Befriending Bees

Befriending Bees

Originally published in New York Spirit

Grateful to bees?

80% of the world’s agriculture depends exclusively on bees as they pollinate and facilitates the plants to reproduce. Man is a self-proclaimed genius. Even after knowing what chemicals are doing to the bees, the most important living being on the planet (yes, they got the official tag by the Earthwatch Institute), France is the only country to ban all five pesticides that are toxic to them. European Union agreed on a ban on three neonicotinoids beginning from December 2018. France went a step ahead, banned two more pesticides messing with bees’ nervous system, not only in outdoors as suggested by the law, but in greenhouse spaces as well. China tops the list of using pesticides to a level that not only is harming bees but polluting soil, air, and water, followed by the USA.

Imagine a world without ice-cream. Or coffee? Even the shallow, myopic side of human nature cannot deny their significance. Apples, cashews, almonds, avocados, oranges, vanilla, coffee, and about 80% of our crops are dependent on bees for their pollination including cotton and many nutrient-rich foods. Natural pollination by native bees also improves the quality of the crop. 90% of the world’s nutrition is a gift from these beneficent pollinators. Agriculture adds around $4.2 trillion to the global economy. If bees are gone, massive food scarcity will collapse economies and well, us!

Bee-autiful Efforts

Utrecht in the Netherlands gave a makeover to their bus stops in mid-2019 by adding bee-friendly flowers and plants that are acting not only as a haven for bees but storage for rainwater, cooling-off-masks in summers, absorbing carbon, embellishing the city and more. Subsidies are also being offered to the citizens who want to build these ‘green-roofs’ on their houses.

Likewise, Minnesota lawmakers approved a budget of $900,000 for the creation of honeybee habitat by distributing it to homeowners who are willing to transform their gardens into bee-friendly spaces by planting specific grasses, wildflowers, clovers, and other food sources to help save the bumblebees.

National Pollinator Garden Network successfully created a network of over 1 million homeowners and gardeners from around the world to save declining pollinator populations by agreeing to create pollinator-friendly habitat.

Ways to Bee-friend

Plant native flowers. They feast on some herbs, ripe vegetables, and fruits too. Leave space for wild growth, let those wildflowers bloom.

Don’t mow your grass often. Maybe leave it a little taller. Instead of two inches, let it be four.

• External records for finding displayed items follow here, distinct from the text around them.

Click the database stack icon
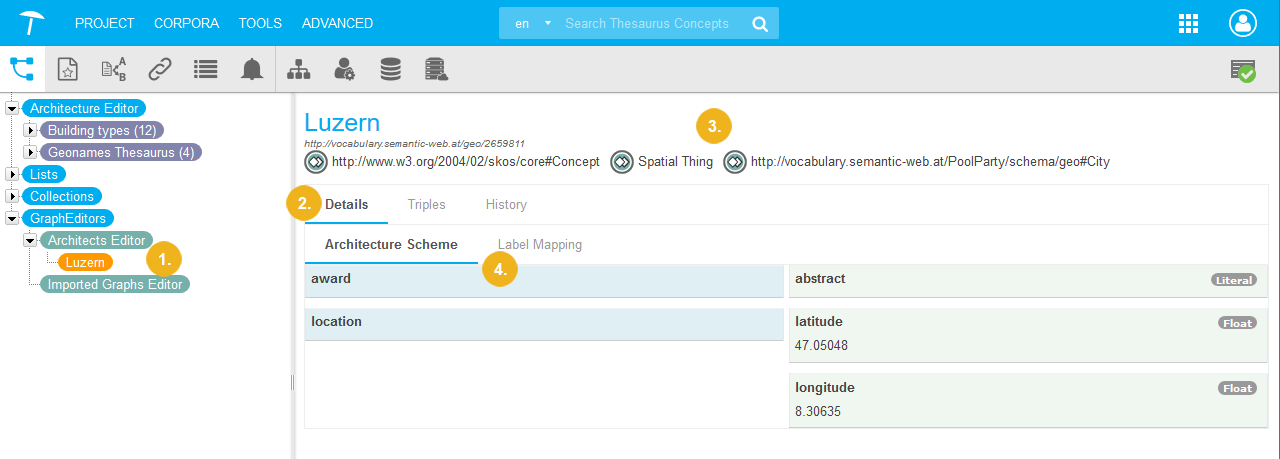Viewport: 1280px width, 459px height. (391, 69)
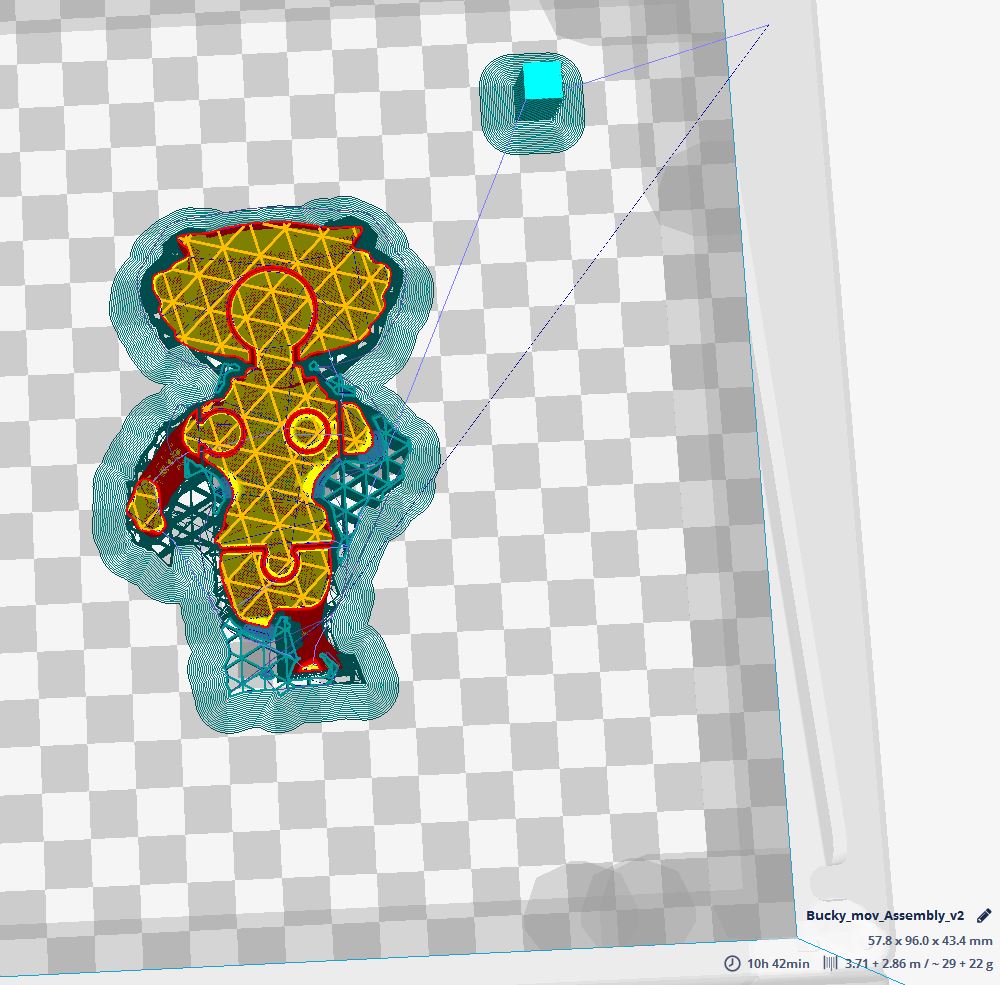This screenshot has height=985, width=1000.
Task: Click the 10h 42min print time estimate
Action: coord(779,964)
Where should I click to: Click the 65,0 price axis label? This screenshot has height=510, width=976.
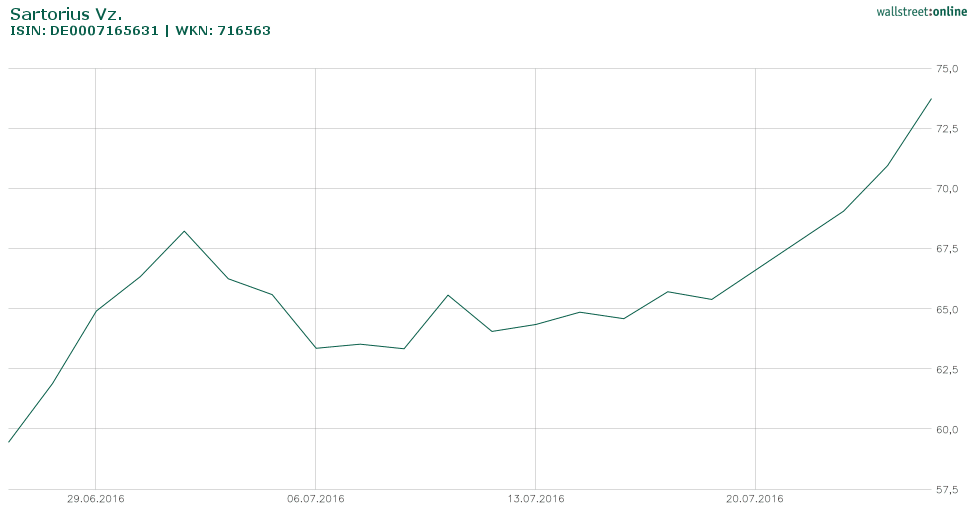click(947, 309)
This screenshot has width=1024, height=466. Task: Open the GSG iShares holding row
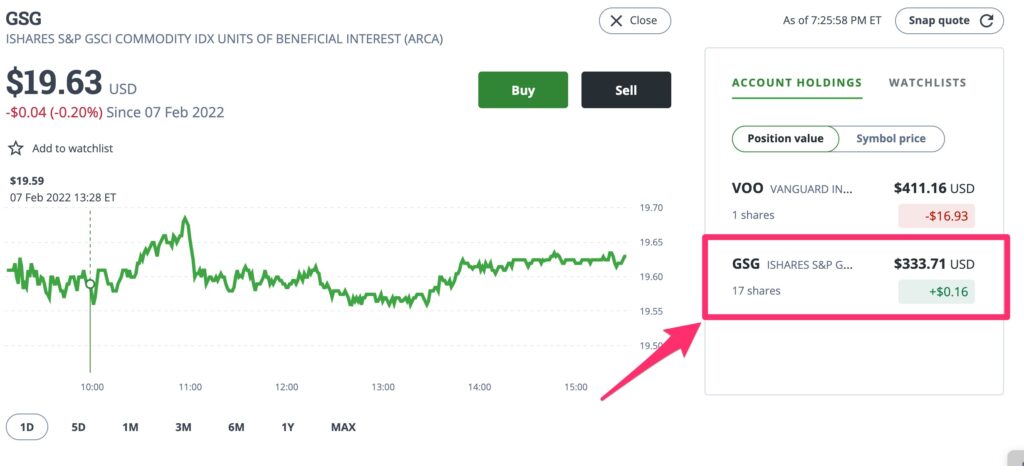[x=854, y=277]
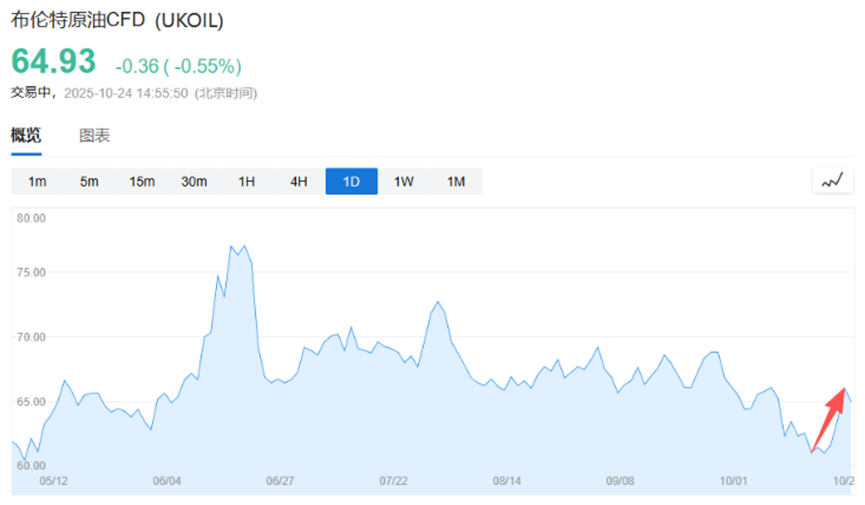Select the 1m interval
865x505 pixels.
tap(37, 181)
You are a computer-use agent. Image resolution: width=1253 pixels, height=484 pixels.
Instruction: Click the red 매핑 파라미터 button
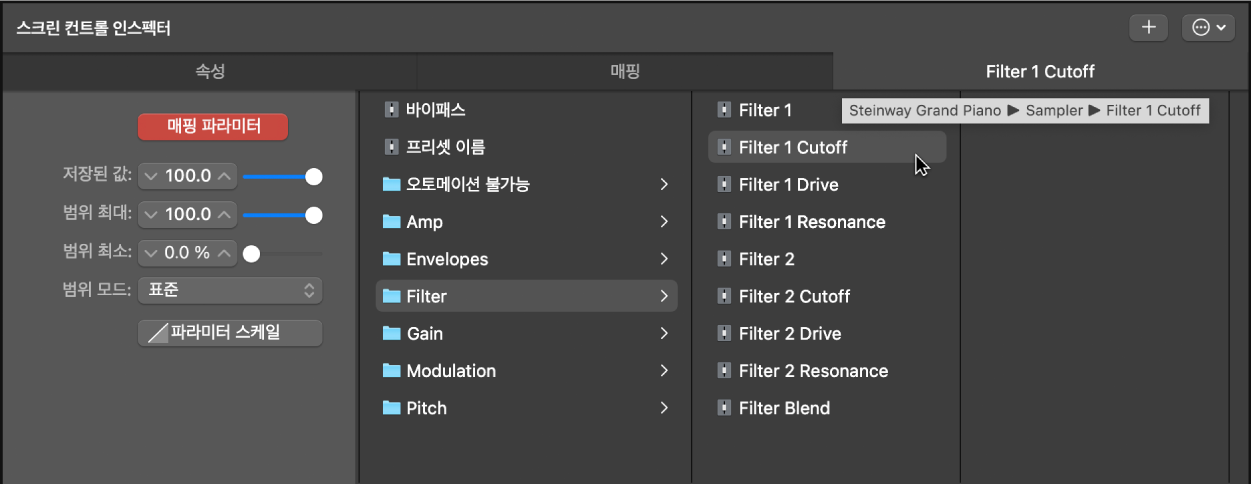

Let the dry mulch of stems and leaves stay in your garden. It acts as bee habitat. Many native species nest in the ground.

Support organic farming by buying organic foods as they don’t use pesticides. Don’t go by false advertising. Bee-friendly can be a marketing strategy to mislead you. Look for the ‘Bee Better Certified’ seal in the US.

Acquaint yourself with different types of bees and their roles in the ecosystem. Only 2% of the bees are responsible for 80% of the pollination. Not all but eight species of bees are endangered. Honey bees aren’t. Rusty patched bumble bee is. Not all live in hives. 70% of them nest in grounds or cavities in trees. Native bees need much more support. They are single mothers and solitary creatures.

Expertise and healthy bee-keeping practices by bee-keepers and producers will help optimize crop production.